Basically, my enquiry is this: A human cell, is composed of 94 naturally occurring elements in, I presume, precise quantities and which need to be compiled or “mixed” in a given order (some of the elements such as Barium or Mercury in the wrong proportions could maybe kill the cell due to their toxicity). It needs a specific temperature range to survive.
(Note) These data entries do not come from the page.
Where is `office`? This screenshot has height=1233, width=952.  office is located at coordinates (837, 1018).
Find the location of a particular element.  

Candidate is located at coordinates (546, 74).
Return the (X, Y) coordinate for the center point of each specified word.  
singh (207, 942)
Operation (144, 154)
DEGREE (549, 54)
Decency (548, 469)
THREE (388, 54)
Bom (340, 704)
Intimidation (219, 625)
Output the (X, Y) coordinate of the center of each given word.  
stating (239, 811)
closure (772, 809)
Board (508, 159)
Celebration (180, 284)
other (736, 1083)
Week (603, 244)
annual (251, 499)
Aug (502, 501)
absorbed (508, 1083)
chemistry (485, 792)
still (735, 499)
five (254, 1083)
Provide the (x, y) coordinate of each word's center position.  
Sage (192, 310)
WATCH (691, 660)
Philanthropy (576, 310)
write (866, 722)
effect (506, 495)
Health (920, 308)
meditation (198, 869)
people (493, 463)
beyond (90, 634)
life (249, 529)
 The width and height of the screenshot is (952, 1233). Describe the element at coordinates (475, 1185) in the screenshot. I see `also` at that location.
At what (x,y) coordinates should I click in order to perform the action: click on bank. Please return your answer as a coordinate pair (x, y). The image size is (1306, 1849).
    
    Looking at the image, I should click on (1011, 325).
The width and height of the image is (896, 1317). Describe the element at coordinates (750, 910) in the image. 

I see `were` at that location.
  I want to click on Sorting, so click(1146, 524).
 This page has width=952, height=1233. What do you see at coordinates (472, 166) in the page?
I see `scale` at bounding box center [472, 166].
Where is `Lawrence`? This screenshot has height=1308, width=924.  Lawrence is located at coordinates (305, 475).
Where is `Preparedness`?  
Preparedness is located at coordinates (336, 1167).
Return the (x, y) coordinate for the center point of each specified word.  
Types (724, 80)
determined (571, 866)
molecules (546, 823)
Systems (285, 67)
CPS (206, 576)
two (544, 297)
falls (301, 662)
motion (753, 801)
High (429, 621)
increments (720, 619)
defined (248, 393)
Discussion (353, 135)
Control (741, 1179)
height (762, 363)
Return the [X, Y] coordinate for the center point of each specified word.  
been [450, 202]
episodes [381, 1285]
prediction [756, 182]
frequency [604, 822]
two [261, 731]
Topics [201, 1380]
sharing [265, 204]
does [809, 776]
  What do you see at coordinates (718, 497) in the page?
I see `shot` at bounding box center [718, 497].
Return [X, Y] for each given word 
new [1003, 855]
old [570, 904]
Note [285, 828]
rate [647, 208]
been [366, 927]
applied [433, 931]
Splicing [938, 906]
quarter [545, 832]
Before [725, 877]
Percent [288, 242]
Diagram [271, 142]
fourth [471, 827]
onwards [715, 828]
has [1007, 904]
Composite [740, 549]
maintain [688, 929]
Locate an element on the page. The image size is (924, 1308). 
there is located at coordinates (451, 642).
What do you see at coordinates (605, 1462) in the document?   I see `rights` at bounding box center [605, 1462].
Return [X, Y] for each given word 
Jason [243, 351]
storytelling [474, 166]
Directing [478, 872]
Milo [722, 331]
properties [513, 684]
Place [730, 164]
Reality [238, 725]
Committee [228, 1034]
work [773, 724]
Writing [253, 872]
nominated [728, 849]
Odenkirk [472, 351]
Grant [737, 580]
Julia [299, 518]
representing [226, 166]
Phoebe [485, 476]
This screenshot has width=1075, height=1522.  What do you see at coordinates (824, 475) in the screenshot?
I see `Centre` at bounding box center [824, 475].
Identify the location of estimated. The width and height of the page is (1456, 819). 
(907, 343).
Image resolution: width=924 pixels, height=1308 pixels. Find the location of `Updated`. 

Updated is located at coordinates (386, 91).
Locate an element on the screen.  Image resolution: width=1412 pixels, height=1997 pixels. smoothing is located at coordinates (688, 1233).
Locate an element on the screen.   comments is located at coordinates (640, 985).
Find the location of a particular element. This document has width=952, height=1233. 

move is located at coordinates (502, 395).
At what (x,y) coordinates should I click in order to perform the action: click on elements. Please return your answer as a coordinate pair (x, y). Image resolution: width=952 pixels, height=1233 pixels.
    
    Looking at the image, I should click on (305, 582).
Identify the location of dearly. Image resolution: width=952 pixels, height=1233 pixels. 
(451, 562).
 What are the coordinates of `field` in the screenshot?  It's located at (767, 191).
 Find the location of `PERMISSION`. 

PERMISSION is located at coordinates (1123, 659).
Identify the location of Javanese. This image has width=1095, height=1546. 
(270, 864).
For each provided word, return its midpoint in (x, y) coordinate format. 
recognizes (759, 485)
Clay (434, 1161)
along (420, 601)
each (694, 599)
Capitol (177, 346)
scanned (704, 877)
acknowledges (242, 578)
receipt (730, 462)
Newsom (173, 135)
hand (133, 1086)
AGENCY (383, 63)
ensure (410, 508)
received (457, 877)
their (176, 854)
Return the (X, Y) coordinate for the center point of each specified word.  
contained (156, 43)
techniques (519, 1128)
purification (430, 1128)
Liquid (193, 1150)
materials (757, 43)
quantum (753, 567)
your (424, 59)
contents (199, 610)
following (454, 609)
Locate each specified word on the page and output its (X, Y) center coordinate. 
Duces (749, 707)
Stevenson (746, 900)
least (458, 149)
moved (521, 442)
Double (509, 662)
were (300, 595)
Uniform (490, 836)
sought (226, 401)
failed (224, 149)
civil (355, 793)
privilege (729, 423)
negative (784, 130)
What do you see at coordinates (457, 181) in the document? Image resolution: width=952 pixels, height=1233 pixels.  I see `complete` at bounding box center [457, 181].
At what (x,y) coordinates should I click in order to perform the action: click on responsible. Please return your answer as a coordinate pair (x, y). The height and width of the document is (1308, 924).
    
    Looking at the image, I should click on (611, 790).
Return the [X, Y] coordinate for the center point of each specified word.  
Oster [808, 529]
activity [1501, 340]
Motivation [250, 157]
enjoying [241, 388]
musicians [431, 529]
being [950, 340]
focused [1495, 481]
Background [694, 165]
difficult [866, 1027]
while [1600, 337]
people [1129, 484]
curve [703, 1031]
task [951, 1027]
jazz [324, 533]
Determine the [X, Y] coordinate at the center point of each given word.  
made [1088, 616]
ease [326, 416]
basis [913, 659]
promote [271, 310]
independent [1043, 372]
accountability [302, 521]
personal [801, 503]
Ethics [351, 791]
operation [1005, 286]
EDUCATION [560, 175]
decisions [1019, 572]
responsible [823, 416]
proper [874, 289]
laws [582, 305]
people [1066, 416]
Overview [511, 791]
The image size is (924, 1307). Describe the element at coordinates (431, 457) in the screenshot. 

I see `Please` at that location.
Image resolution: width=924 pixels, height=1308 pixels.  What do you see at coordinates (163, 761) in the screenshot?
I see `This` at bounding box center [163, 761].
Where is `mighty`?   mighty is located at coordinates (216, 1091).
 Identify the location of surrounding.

And if the “mix” were left too long before it evolved to the next stage, it would fossilise or be destroyed by the elements around it (I could be wrong but again this is a line of enquiry, not a statement).
Given all of this, that apparently our universe has only been around for 16 billion years (i.e. 10 to the power of 18 seconds) why is it possible for a highly complex human cell to evolve randomly from nothing, move through the stages of evolution to become a sentient human being, capable of movement, intelligence, social interaction, understanding complex scientific subjects or artistic sentiment, but on the other hand it is impossible for a black forest gateau which is an inert (as far as I know), comparatively simplistic, delicious desert to evolve?
Could a statistician please tell me what the probabilities there are for 92 different elements of a human cell (we won’t even go into plants, insects and other animals) aligning in a specific order? If that probability is more that 10 to the power of 18 then it would require that each generation of evolution takes less that 1 second. Is that possible? If not, something doesn’t add up!
In the mean time, all this might make sense to a scientist, but could science please explain to me: Where the hell is my cake?